──────── GIVEN PASSAGE
I've been using a password manager for about a decade, so I have a fairly good overview of a lot of the accounts I've opened over the years. However, while privacy has always been important to me, I was more concerned with increasing governmental surveillance rather than corporate surveillance for many years. So over the years I've signed up uncritically to a large number of services. Most of these do not have much data about me, but my username has generally been reused, along with e-mail and sometimes phone number and other more sensitive data. This of course doesn't take into account all those minor services I've signed up for with e-mail + reused password. I have no control over those...
────────────────
──────── ENTRIES SUPPLIED
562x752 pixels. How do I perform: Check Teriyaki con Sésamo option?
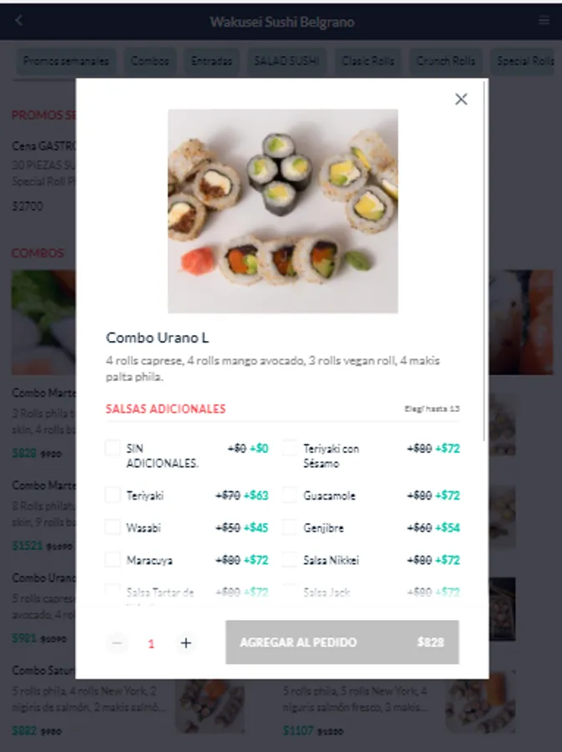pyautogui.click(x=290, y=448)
────────────────
──────── ENTRIES SUPPLIED
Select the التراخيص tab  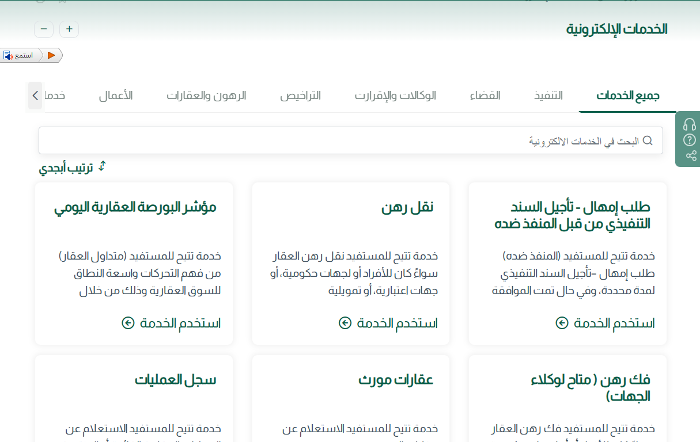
────────────────
──────── ENTRIES SUPPLIED
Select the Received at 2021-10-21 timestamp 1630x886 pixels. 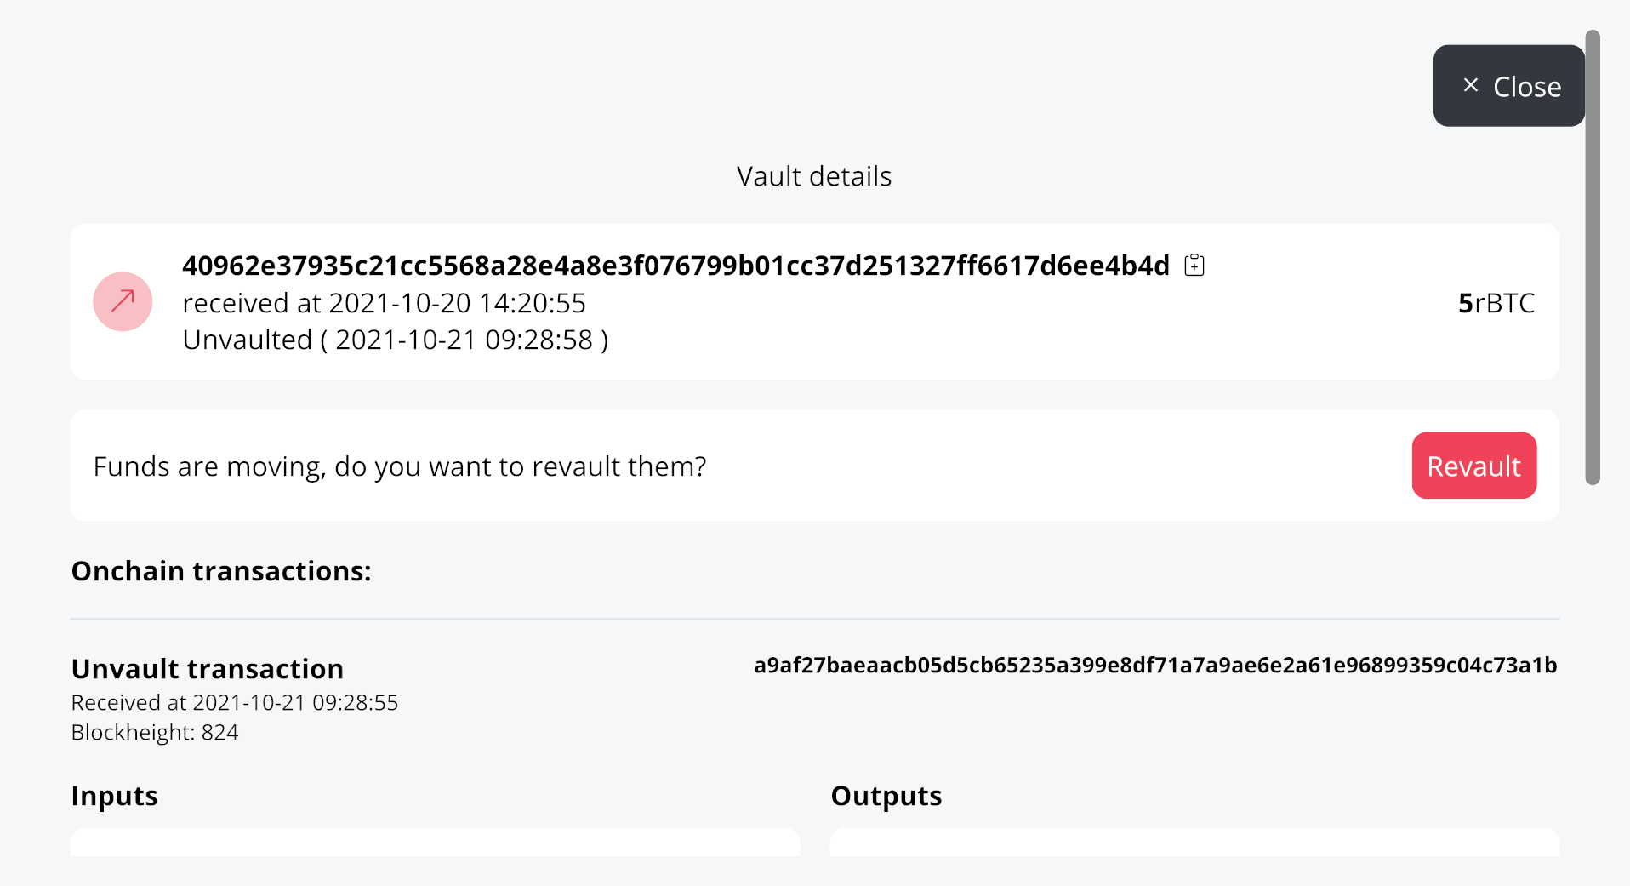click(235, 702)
────────────────
WHAT THE TASK REQUIRES:
Answer these questions about the passage on online accounts:
1. For roughly how long has the writer been using a password manager?
2. For many years, which kind of surveillance worried the writer more?
3. Along with the username, what has generally been reused?

ANSWER TO THE TASK:
1. About a decade.
2. Increasing governmental surveillance, rather than corporate surveillance.
3. E-mail, and sometimes a phone number and other more sensitive data.